**Task data:**

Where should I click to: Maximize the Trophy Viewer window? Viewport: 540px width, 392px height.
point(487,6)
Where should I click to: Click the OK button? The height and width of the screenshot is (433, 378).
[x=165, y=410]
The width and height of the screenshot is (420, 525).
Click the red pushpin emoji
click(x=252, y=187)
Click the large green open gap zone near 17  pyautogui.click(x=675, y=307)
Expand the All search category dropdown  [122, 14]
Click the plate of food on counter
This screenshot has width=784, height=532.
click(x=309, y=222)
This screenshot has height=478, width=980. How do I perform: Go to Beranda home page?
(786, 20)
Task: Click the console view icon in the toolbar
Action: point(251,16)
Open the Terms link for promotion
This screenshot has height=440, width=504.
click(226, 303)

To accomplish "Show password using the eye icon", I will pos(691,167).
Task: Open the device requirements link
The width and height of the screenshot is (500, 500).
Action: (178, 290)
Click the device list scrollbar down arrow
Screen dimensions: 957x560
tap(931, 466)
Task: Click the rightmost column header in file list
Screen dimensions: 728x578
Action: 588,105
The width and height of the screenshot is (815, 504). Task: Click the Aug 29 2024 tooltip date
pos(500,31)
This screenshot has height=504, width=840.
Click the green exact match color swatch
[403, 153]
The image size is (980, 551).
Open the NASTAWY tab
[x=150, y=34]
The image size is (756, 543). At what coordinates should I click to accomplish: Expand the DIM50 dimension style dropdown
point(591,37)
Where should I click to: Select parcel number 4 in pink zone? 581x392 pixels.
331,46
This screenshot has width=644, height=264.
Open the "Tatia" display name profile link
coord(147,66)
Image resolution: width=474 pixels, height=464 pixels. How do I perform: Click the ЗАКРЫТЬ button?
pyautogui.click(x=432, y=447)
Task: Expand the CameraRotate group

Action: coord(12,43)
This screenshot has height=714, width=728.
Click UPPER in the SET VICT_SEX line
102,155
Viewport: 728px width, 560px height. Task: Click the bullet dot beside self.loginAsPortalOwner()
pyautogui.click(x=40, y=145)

**Problem:** Among the records, find all lines that include the string "device" and return them.

**Task solution:**
Task: Open the device requirements link
Click the device list scrollbar down arrow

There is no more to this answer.